Notice that we've called the variable x. This is how you know you're using Algebraic Data Types. The names y, z, and sometimes w are also Algebraic.

Type Inference

Languages that enable Functional Addiction often feature Type Inference. This means that the compiler can infer your typing without you having to be explicit:

function getCustName(custID)
{
    // WARNING: Make sure the DB is locked here or
    custRec = readFromDB("customer", custID);
    fullname = custRec[1] + ' ' + custRec[2];
    return fullname;
}

We didn't specify what will happen if the DB is not locked. And that's fine, because the compiler will figure it out and insert code that corrupts the data, without us needing to tell it to!
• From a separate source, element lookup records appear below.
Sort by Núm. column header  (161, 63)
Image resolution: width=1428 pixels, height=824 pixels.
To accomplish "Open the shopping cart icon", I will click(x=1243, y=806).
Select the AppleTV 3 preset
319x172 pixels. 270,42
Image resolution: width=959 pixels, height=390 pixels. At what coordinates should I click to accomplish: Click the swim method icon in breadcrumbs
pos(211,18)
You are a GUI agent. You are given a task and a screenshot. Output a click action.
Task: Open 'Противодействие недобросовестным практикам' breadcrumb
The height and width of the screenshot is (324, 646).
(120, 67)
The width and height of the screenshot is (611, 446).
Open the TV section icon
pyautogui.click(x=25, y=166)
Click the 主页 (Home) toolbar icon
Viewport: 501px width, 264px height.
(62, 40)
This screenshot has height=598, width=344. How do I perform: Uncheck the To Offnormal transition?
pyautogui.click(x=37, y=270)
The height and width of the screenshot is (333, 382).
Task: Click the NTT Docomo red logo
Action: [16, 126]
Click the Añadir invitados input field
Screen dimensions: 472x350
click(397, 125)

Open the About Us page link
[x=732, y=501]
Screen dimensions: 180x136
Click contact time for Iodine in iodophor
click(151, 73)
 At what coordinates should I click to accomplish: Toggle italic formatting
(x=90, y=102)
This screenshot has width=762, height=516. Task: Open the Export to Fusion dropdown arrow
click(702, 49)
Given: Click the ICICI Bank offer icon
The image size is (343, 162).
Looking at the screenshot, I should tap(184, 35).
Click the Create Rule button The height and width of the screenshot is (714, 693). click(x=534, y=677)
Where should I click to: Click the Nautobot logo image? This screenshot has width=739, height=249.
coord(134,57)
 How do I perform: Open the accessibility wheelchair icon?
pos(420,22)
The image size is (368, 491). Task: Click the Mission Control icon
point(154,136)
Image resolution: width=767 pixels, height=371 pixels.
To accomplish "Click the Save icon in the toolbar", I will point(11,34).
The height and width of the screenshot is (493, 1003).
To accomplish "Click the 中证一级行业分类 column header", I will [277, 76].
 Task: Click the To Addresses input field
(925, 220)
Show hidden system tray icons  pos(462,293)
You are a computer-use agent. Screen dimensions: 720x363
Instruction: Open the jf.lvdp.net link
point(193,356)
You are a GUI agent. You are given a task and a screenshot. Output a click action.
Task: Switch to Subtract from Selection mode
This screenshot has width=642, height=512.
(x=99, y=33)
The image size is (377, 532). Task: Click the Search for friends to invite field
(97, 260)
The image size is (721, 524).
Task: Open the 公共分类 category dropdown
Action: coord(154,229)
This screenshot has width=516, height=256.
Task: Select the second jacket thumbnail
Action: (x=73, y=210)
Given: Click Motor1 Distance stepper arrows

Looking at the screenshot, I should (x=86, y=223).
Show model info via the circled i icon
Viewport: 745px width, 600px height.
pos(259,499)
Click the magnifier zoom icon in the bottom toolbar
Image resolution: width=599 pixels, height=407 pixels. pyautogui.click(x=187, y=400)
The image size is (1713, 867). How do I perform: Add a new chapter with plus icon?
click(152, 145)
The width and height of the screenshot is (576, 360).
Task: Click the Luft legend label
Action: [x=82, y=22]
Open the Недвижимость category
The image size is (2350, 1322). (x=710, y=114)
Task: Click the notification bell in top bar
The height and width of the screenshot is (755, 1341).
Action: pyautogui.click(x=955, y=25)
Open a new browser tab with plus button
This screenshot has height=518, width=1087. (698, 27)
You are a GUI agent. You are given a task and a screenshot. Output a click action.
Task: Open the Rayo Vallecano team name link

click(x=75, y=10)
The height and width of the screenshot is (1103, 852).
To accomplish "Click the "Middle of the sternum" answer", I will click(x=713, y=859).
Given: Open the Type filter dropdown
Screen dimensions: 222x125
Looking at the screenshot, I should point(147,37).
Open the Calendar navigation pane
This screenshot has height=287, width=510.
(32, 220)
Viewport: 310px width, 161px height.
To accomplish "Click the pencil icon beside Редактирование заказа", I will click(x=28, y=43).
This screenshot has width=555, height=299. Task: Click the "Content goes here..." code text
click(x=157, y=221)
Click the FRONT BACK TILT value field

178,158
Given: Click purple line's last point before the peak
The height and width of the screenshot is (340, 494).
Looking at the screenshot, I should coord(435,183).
By contrast, most Abject-Oriented languages are either nominally typed—meaning that you give names to all of your types instead of meanings—or dynamically typed—meaning that your variables are all unique individuals that can accomplish anything if they try.

Memoization

Memoization means caching the results of a function call:

function getCustName(custID)
{
    if (custID == 3) { return "John Smith"; }
    custRec = readFromDB("customer", custID);
    fullname = custRec[1] + ' ' + custRec[2];
    return fullname;
}

Non-Strictness

Non-Strictness is often confused with Laziness, but in fact Laziness is just one kind of Non-Strictness. Here's an example that compares two different forms of Non-Strictness:

/****************************************
*
* TO DO:
*
* get tax rate for the customer state
* eventually from some table
*
****************************************/
// function lazyTaxRate(custId) {}

function callByNameTextRate(custId)
{
    /****************************************
    *
    * TO DO:
    *
    * get tax rate for the customer state
    * eventually from some table
    *
    ****************************************/
}

Both are Non-Strict, but the second one forces the compiler to actually compile the function just so we can Call it By Name. This causes code bloat. The Lazy version will be smaller and faster. Plus, Lazy programming allows us to create infinite recursion without making the program hang:

/****************************************
*
* TO DO:
*
* get tax rate for the customer state
* eventually from some table
*
****************************************/
// function lazyTaxRateRecursive(custId) { lazyTaxRateRecursive(custId); }

Laziness is often combined with Memoization:

function getCustName(custID)
{
    // if (custID == 3) { return "John Smith"; }
    custRec = readFromDB("customer", custID);
    fullname = custRec[1] + ' ' + custRec[2];
    return fullname;
}

Outside the world of Functional Addicts, this same technique is often called Test-Driven Development. If enough tests can be embedded in the code to achieve 100% coverage, or at least a decent amount, your code is guaranteed to be safe. But because the tests are not compiled and executed in the normal run, or indeed ever, they don't affect performance or correctness.

Conclusion

Many people claim that the days of Abject-Oriented Programming are over. But this is pure hype. Functional Addiction and Abject Orientation are not actually at odds with each other, but instead complement each other.